Allen, Rev. Fr Edward Patrick AllenEdward Patrick Allen, D. D.

BIOGRAPHY and GENEALOGY

(1853-1926)

Mobile, Alabama

Edward Patrick Allen, D. D., Roman Catholic bishop of the Diocese of Mobile, was born March 17, 1853, in Lowell, Massachusetts, the son of John and Mary (Egan) Allen. His father was a native of Edenderry, Kings County, Ireland.

Edward Patrick Allen, D. D., was the grandson of Edward and Mary (Egan) Allen of Philipstown, Kings County, Ireland, and Matthew and Mary (O’Connor) Egan, of Philipstown, Kings County, Ireland.

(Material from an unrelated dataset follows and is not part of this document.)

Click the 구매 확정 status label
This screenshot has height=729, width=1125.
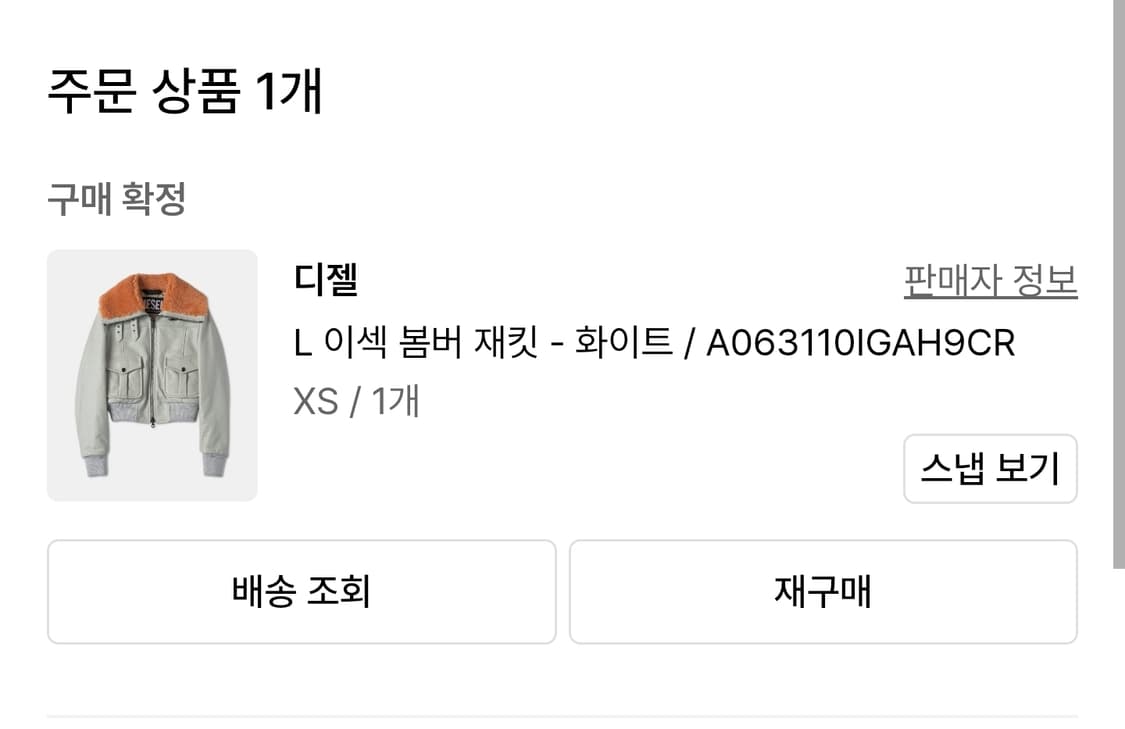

The Allen, Egan, and O’Connor families suffered severely through confiscation of their property because of their fidelity to the Catholic faith during the religious wars of the sixteenth, seventeenth, and eighteenth centuries. The Most Rev. John Allen, Archbishop to Dublin, who was slain by Silken Thomas, son of the Earl of Desmond, in the council chamber of Dublin, in 1535, was a member of this family. The Egan family was a hereditary guardian of the Brehon law. The only copy of these laws now in existence was preserved in the Egan household. The O’Connors, who claimed direct descent from the chieftains of that sept, were robbed of their patrimony during the religious wars. John Allen came from Ireland and settled in Lowell, Mass., in 1841. He lived there until his death in 1882. He was in business in Lowell until 1865 and then lived on his farm near the city.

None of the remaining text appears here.